Document text
★ ★ ★

DOCK-2299: Correctly handle thrown Error during push by svonworl · Pull Request #5290 · dockstore/dockstore

svonworl · 2022-12-21T01:11:27Z

Description
This PR modifies the webservice's GitHub apps push-processing code to more gracefully handle an Error thrown by the code within. Previously, Exceptions were handled properly, but Errors slightly not: pushes resulting in Errors were logged as "success"-ful in the GitHub apps logs. We discovered this problem because Ash created a WDL workflow that referenced itself via a http url, which Cromwell happily imported until overflowing the stack, resulting in a StackOverflowError.

The integration test processes a similarly-recursive WDL, which it assumes will trigger a StackOverflowError. The test will break if Cromwell changes that behavior. I tried another approach wherein Errors were triggered via mocks, but it didn't work, and it'd be fragile, anyways...

Currently, to give the user a bit of a clue as to what has happened, this PR includes the short class name of the Error in the github apps log message. For example, StackOverflowError. Could this leak any sensitive information? Please consider.

★ ★ ★

Stored data
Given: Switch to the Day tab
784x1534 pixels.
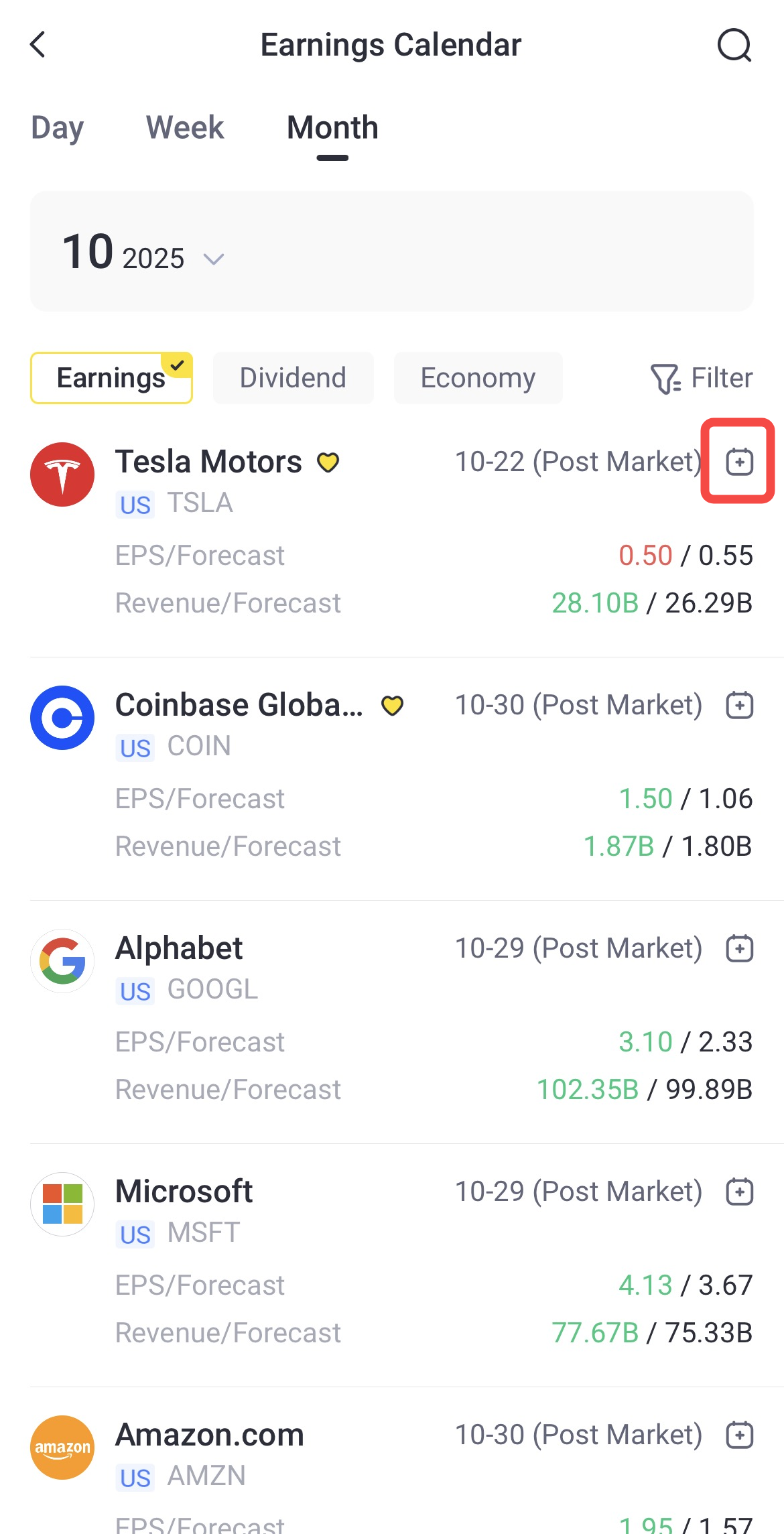Looking at the screenshot, I should (58, 127).
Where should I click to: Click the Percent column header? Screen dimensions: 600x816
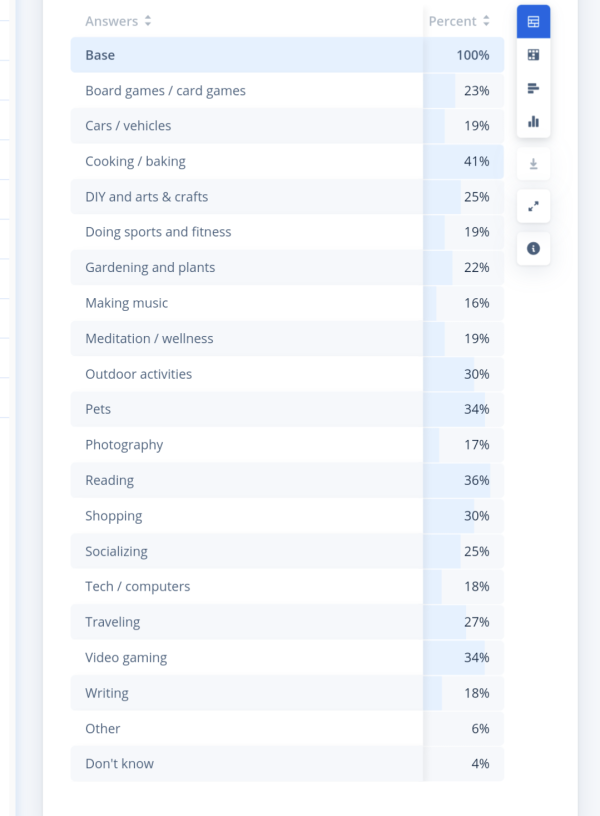pyautogui.click(x=453, y=21)
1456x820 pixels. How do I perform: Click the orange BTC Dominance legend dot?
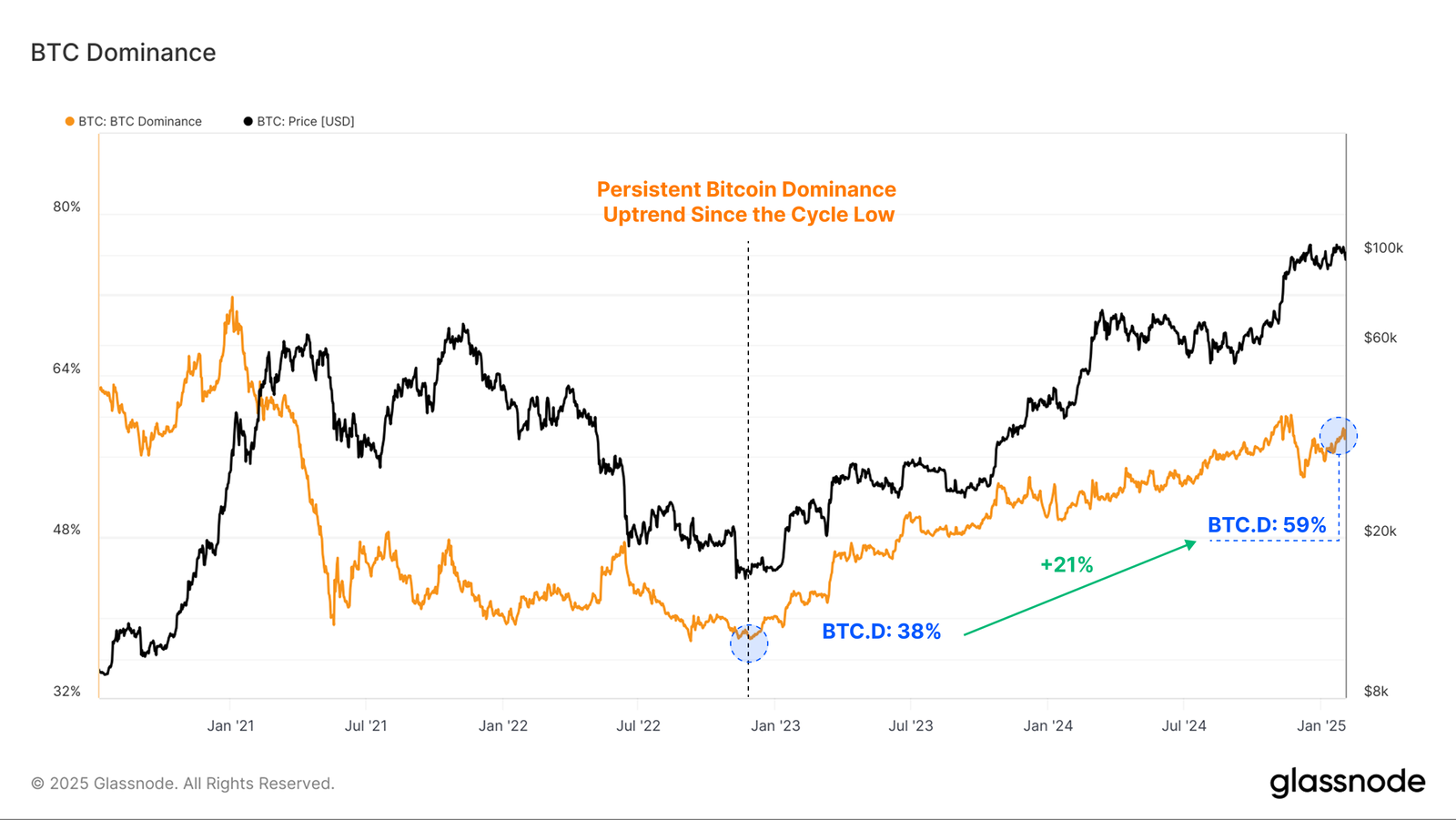(x=70, y=121)
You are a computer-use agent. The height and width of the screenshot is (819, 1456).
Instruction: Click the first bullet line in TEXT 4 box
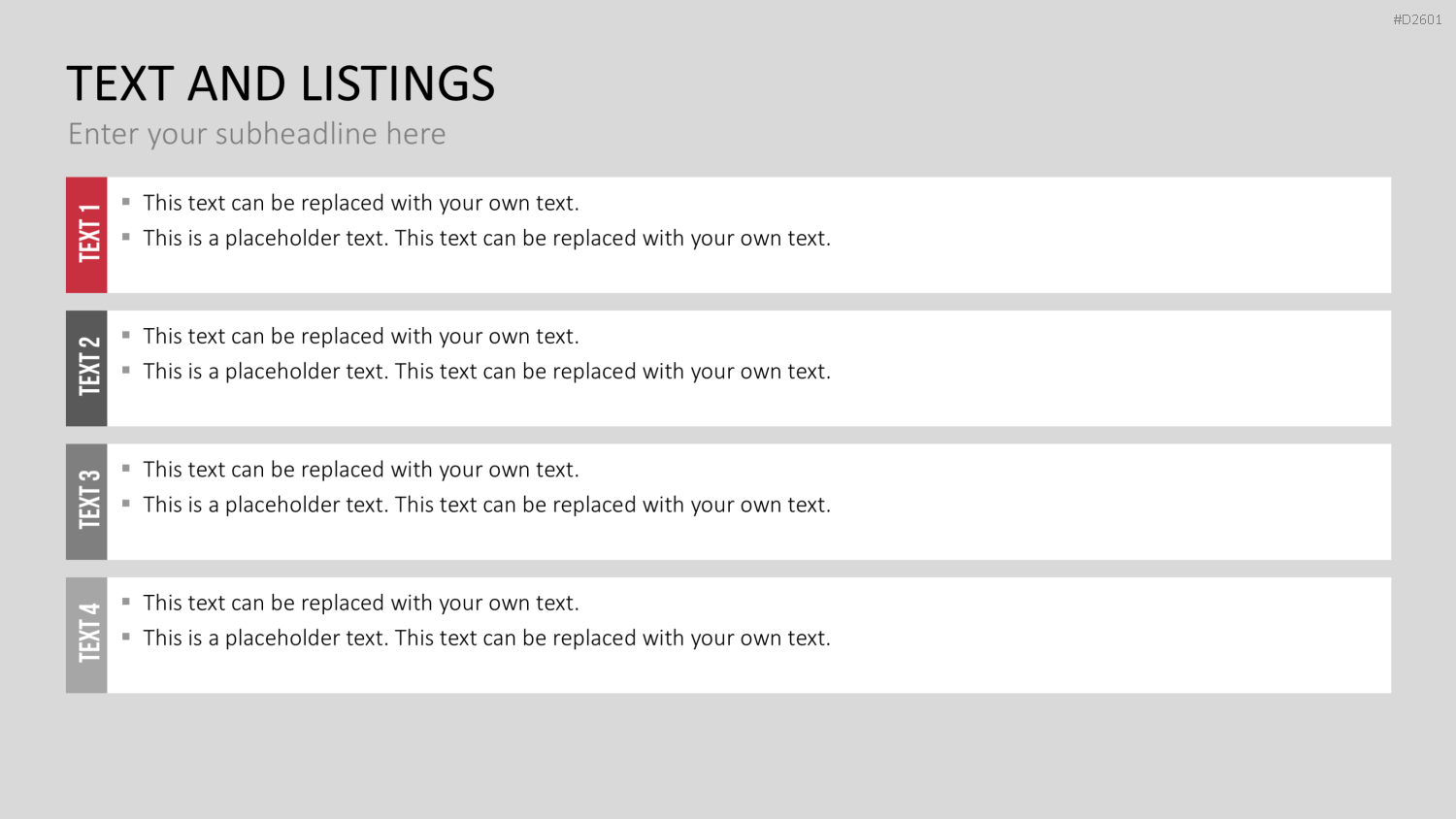[x=361, y=603]

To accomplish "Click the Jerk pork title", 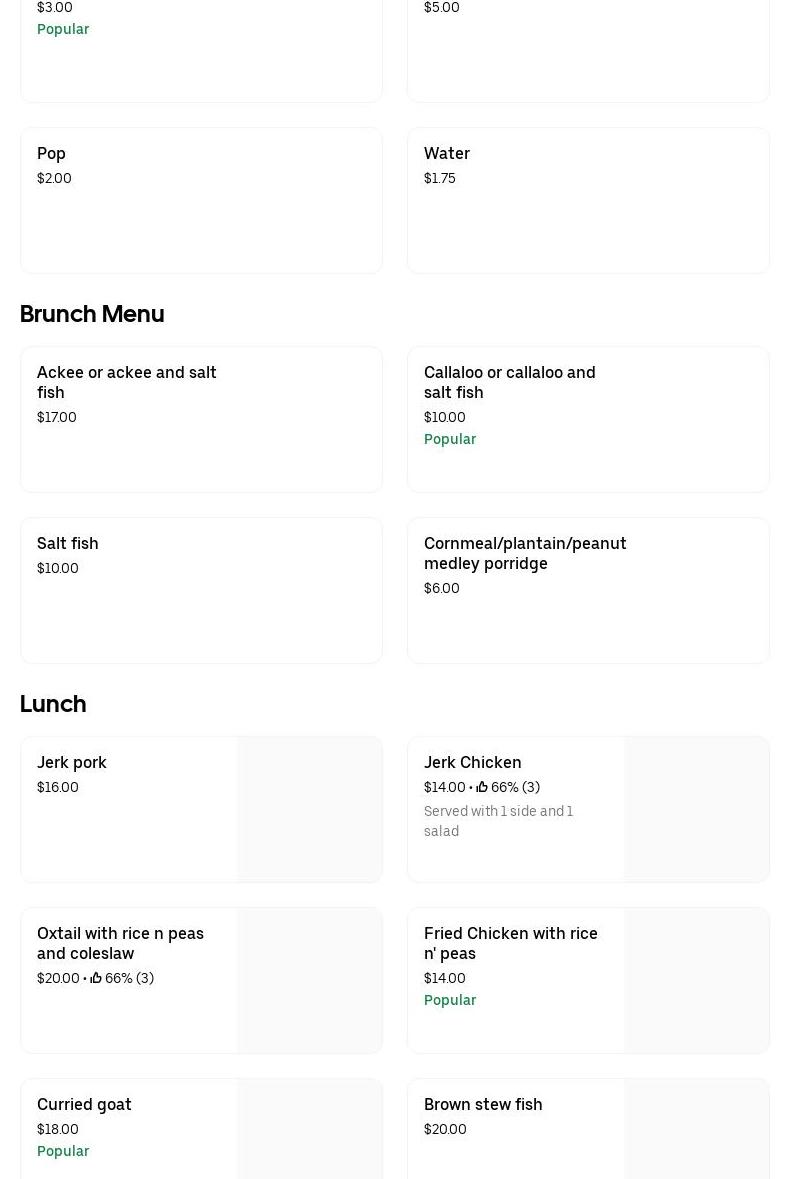I will (x=72, y=762).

★ ★ ★

Task instructions
a) Gather every line of the rows that contains the string "pixels".
b) Continue the pull request description on Error handling in GitHub push processing, starting after its final sentence.

Answers for the tasks
a)
784x1534 pixels.
1456x820 pixels. How do I perform: Click the orange BTC Dominance legend dot?

b)
We catch RuntimeException | Error on purpose, rather than Throwable, so that if we change the inner code so it throws any new check exceptions, we'll know about it.

The codebots really don't like us catching Errors, even though I believe it is the right call in this case. They also want us to update to more modern Java features and constructs. But I didn't see anything really objectionable in their feedback.

I updated TransactionHelper to handle Errors similarly. There is probably other code scattered throughout our system that will skip logging/cleanup operations if an Error is thrown.

Review Instructions
Fork https://github.com/dockstore-testing/recursive-wdl and register it on both qa and staging. Check the github apps logs on each. qa should report that the push failed, and staging should report that the push succeeded.

Issue
https://ucsc-cgl.atlassian.net/browse/DOCK-2299
#5274

Security
There may be related issues, I have contacted the appropriate personnel.

Please make sure that you've checked the following before submitting your pull request. Thanks!

Check that you pass the basic style checks and unit tests by running mvn clean install
Ensure that the PR targets the correct branch. Check the milestone or fix version of the ticket.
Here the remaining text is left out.